Nicholas Schneider is a full professor in the Department of Astrophysical and Planetary Sciences at the University of Colorado and a researcher in the Laboratory for Atmospheric and Space Physics. He received his B.A. in physics and astronomy from Dartmouth College in 1979 and his Ph.D. in planetary science from the University of Arizona in 1988. His research interests include planetary atmospheres and planetary astronomy. One research focus is the odd case of Jupiter’s moon Io. Another is the astrobiological mystery of Mars’s lost atmosphere, which he is helping to answer by leading the Imaging UV Spectrograph team on NASA’s MAVEN mission now orbiting Mars. Nick enjoys teaching at all levels and is active in efforts to improve undergraduate astronomy education. Over his career he has received numerous awards including the National Science Foundation’s Presidential Young Investigator Award, NASA’s Exceptional Scientific Achievement Medal, and the Richard H. Emmons Award for Excellence in College Teaching. Off the job, Nick enjoys exploring the outdoors with his family and figuring out how things work.

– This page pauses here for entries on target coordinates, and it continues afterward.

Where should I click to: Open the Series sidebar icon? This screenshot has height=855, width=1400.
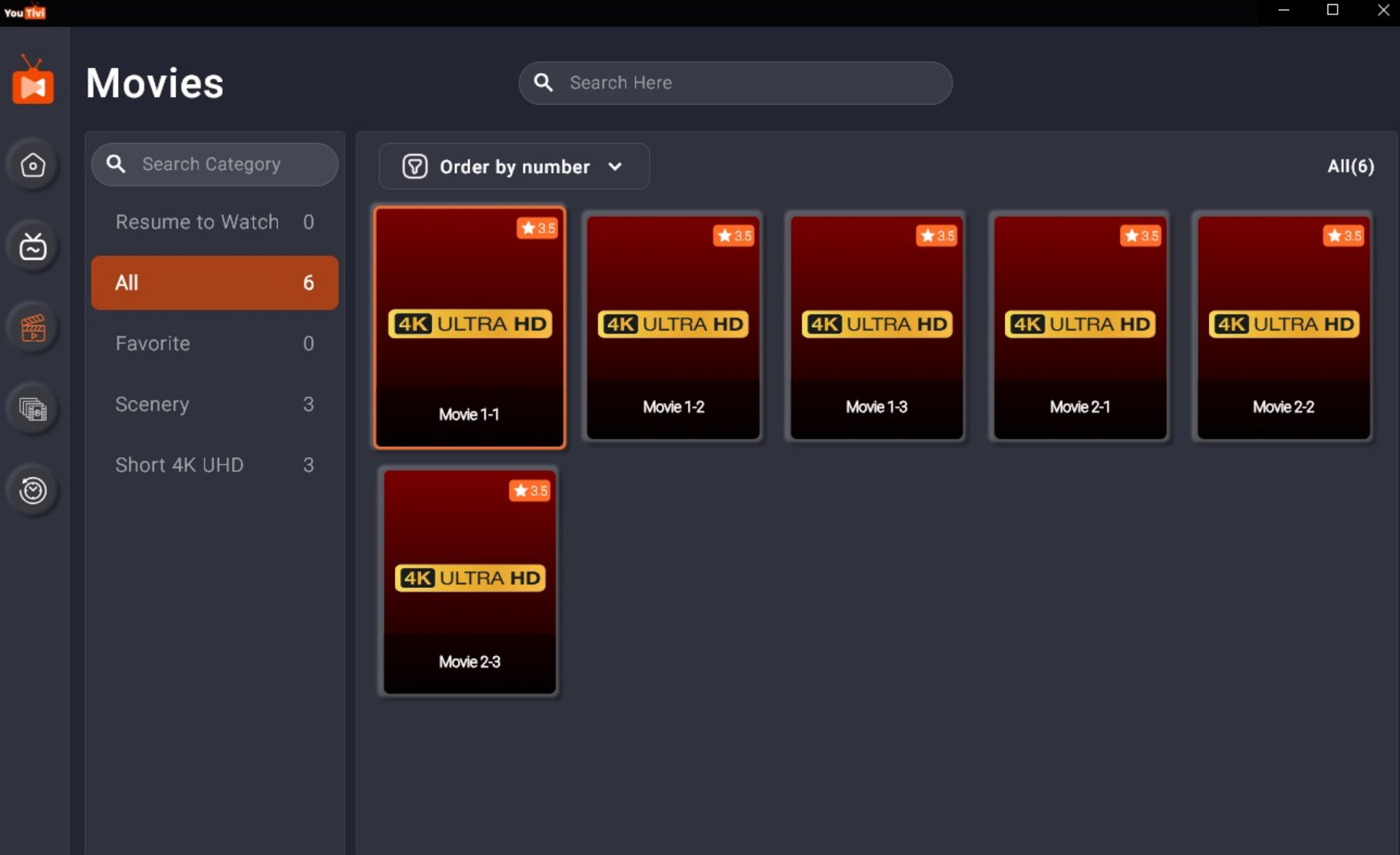pyautogui.click(x=33, y=409)
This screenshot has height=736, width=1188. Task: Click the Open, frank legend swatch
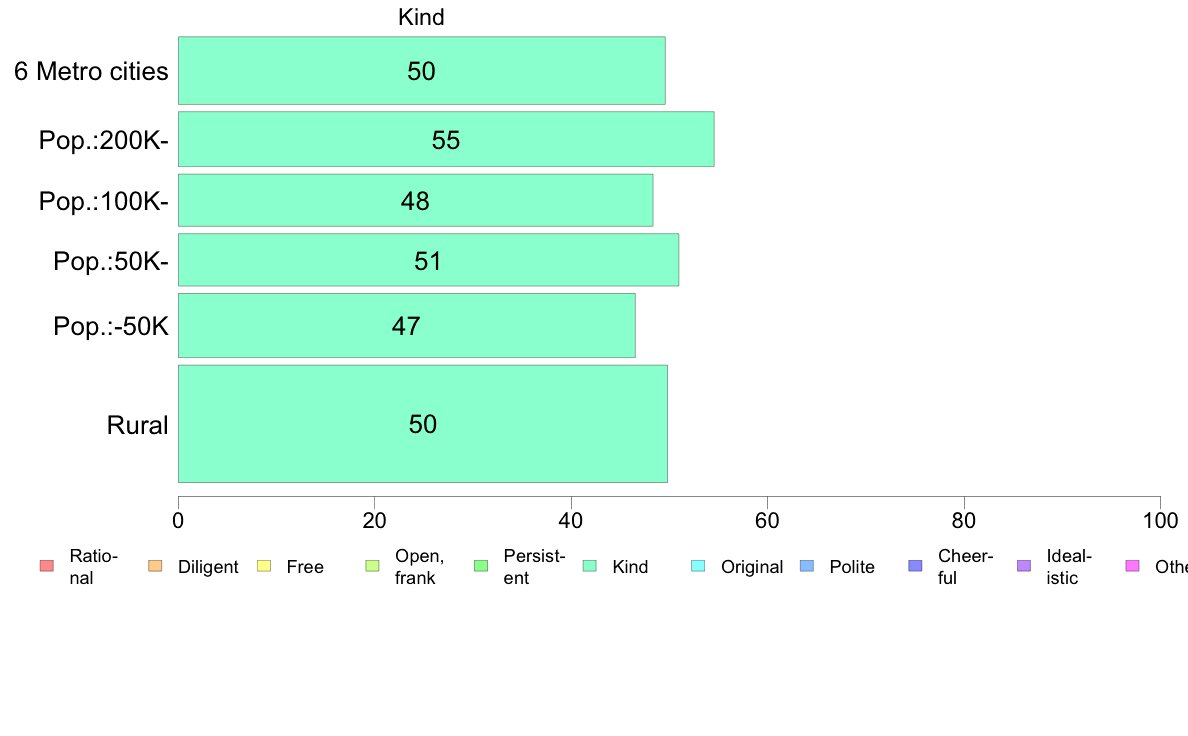click(372, 566)
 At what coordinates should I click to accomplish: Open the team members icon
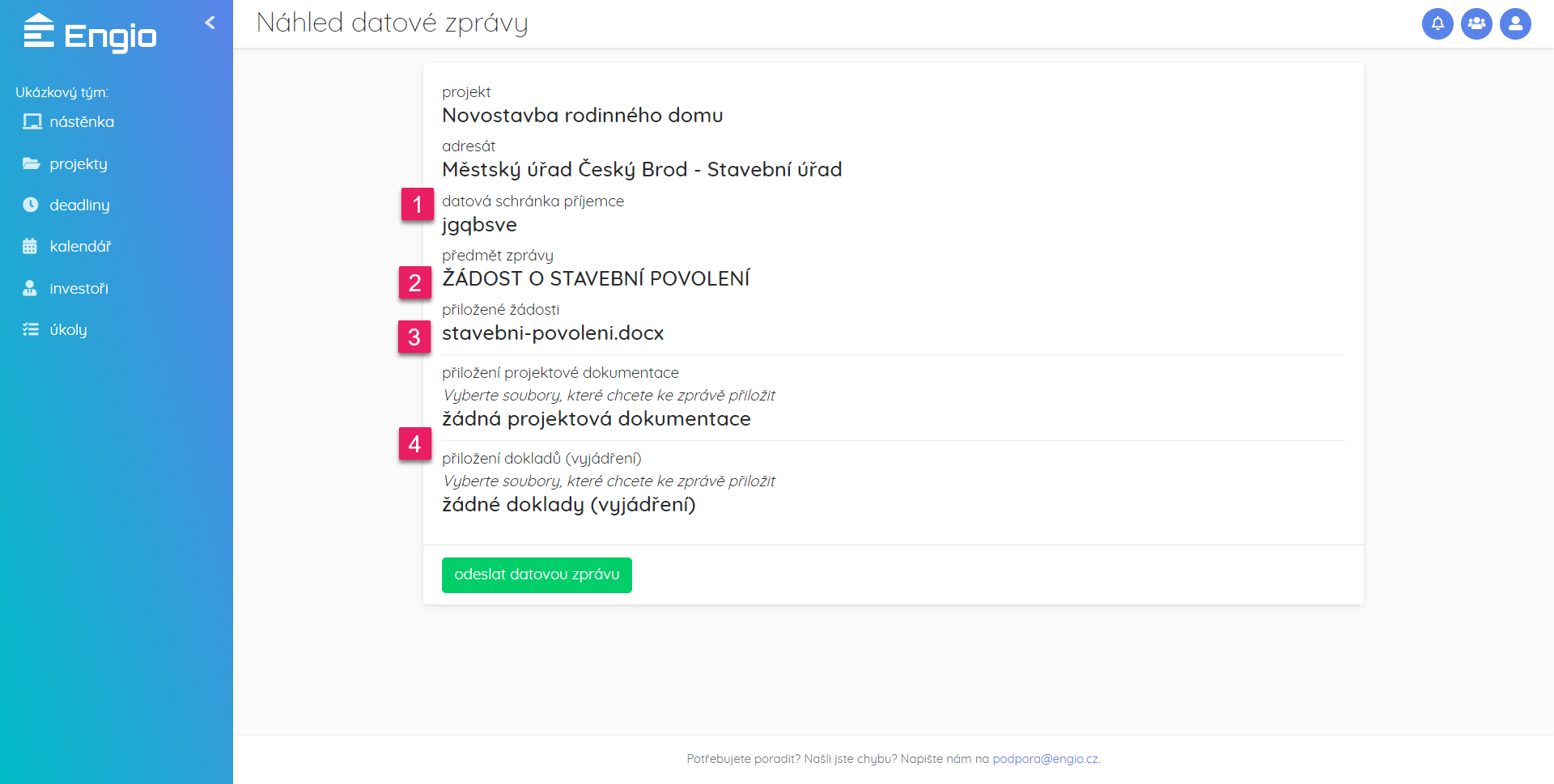coord(1476,23)
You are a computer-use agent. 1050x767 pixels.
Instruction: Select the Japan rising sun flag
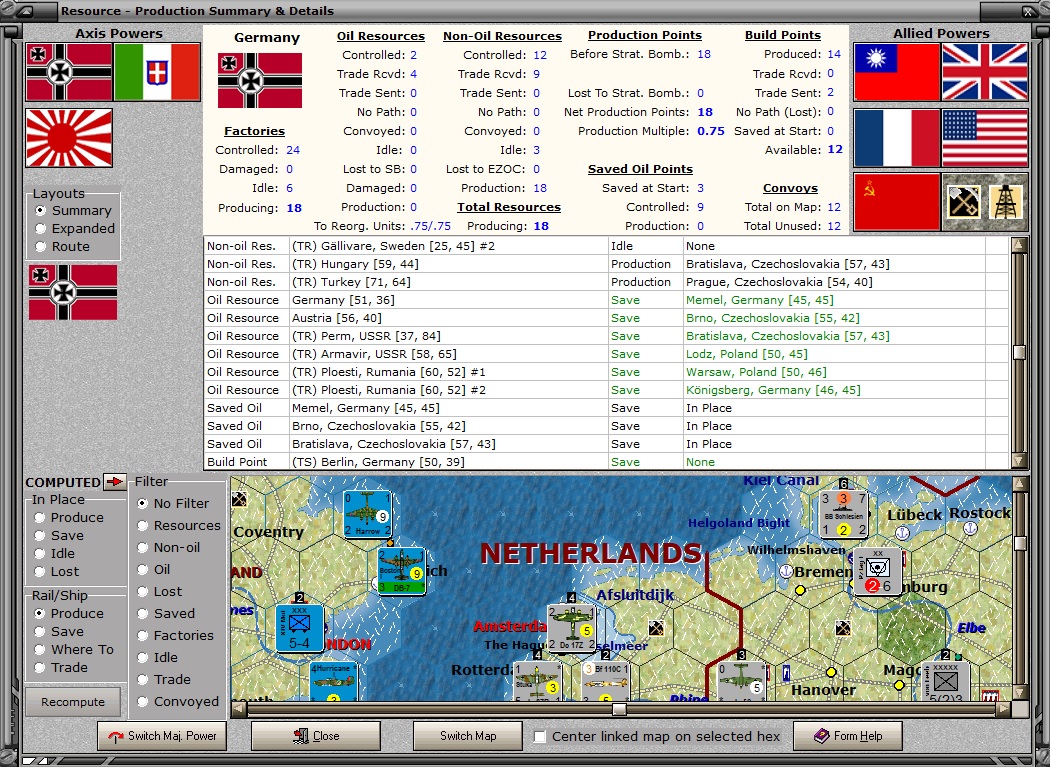69,137
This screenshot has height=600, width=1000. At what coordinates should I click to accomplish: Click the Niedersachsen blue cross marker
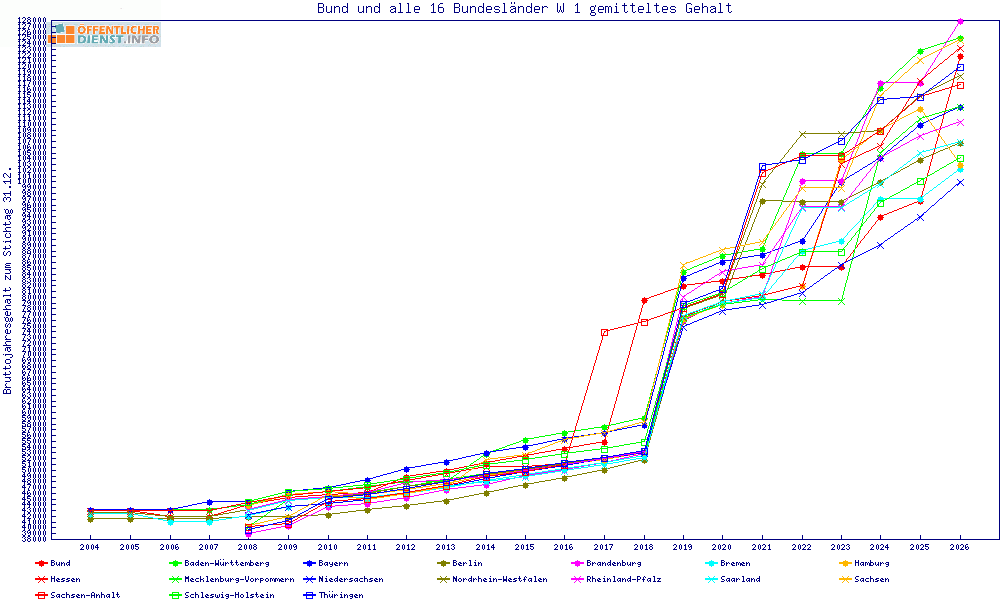tap(309, 580)
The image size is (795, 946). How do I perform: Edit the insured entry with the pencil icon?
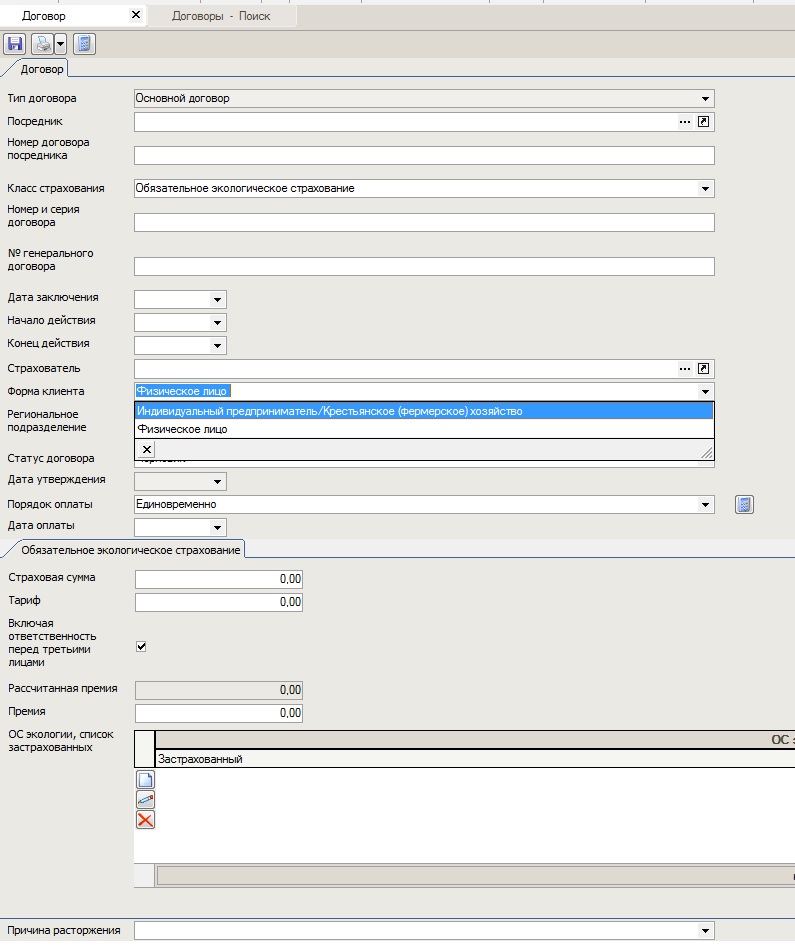[x=145, y=800]
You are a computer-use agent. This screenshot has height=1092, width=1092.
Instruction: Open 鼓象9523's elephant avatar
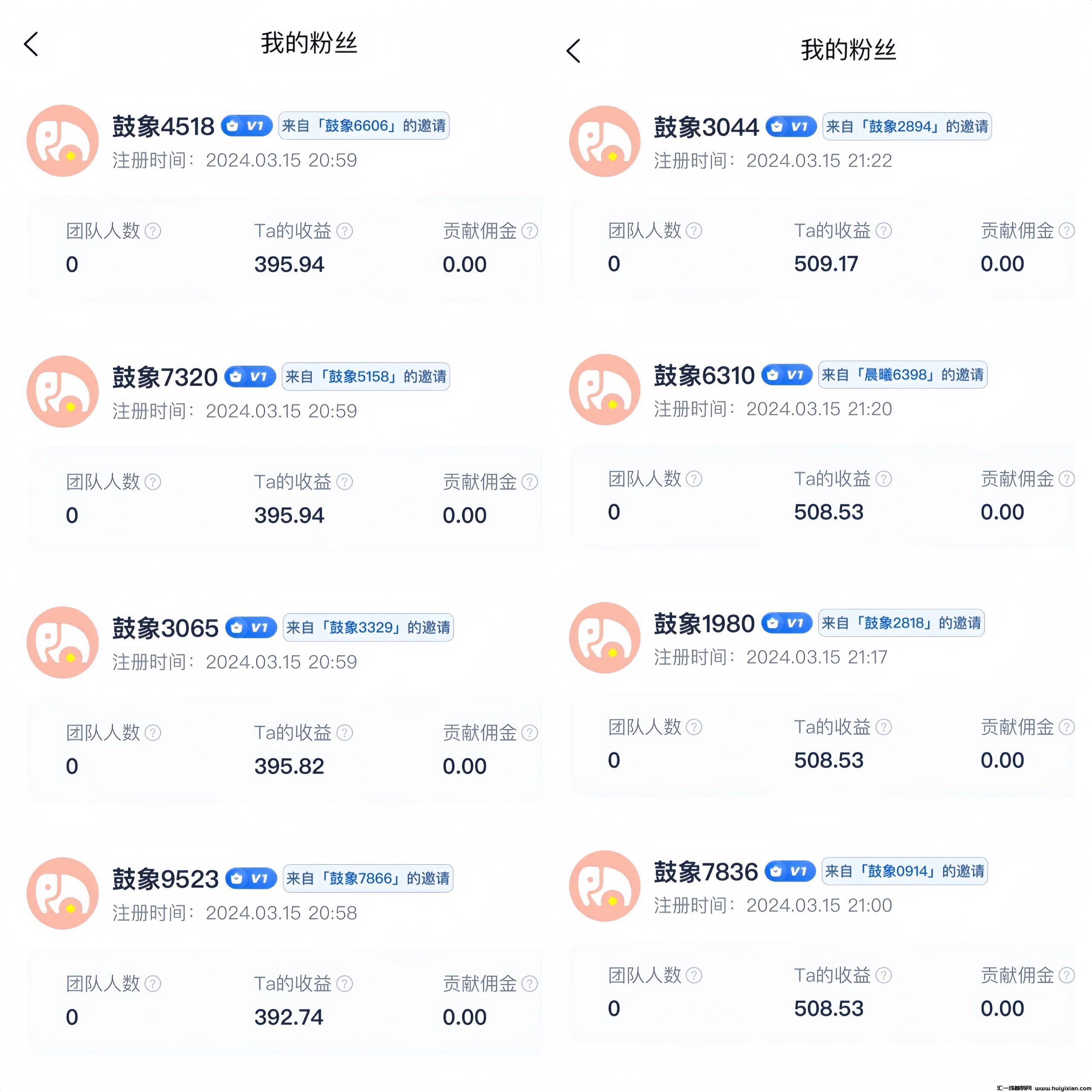point(63,894)
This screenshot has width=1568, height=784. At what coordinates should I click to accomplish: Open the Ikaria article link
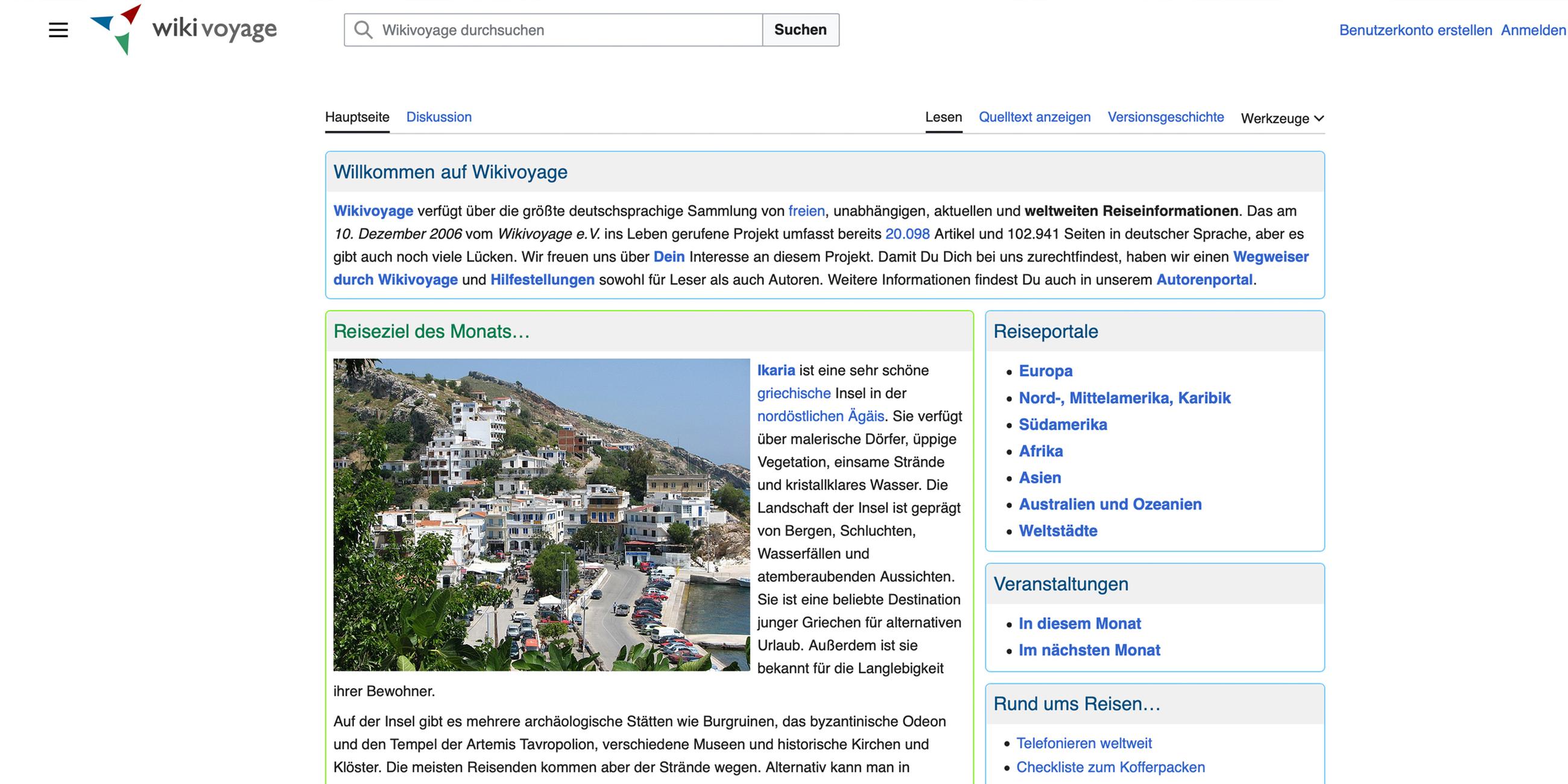coord(776,370)
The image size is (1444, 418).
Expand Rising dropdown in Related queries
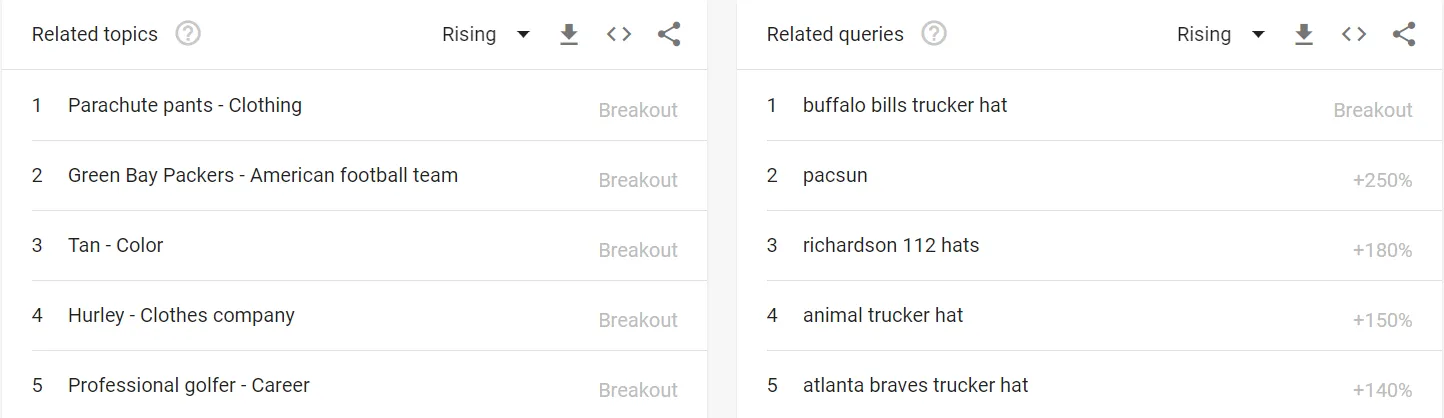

Meredith MacGregor is an assistant professor in the Department of Astrophysical and Planetary Sciences and the Associate Director of the Center for Astrophysics and Space Astronomy at the University of Colorado, Boulder. She received her B.A. in physics and astrophysics from Harvard University in 2011 before continuing to obtain her M.A. (2013) and Ph.D. (2017), both in astrophysics from Harvard. She then served as a National Science Foundation Astronomy and Astrophysics Postdoctoral Fellow at the Carnegie Institution for Science, Earth and Planets Laboratory (Washington, D.C.), before moving to Boulder in 2020. Her research focuses on using multi-wavelength astronomical observations to explore the formation and habitability of planetary systems. She works frequently with the Atacama Large Millimeter/submillimeter Array (ALMA) to image the process of planet formation in action and has more recently led multi-wavelength observational campaigns to understand stellar flaring and its potential impact on planetary atmospheres and surface life. Her work has been widely covered in the popular press including the New York Times, Scientific American, Science News, and National Geographic. She has won numerous awards, including being named as a Scialog Fellow in Signatures of Life in the Universe. She also serves as the Co-Chair of the NASA Infrared Science Interest Group, leading community discussion about the future of infrared astronomy.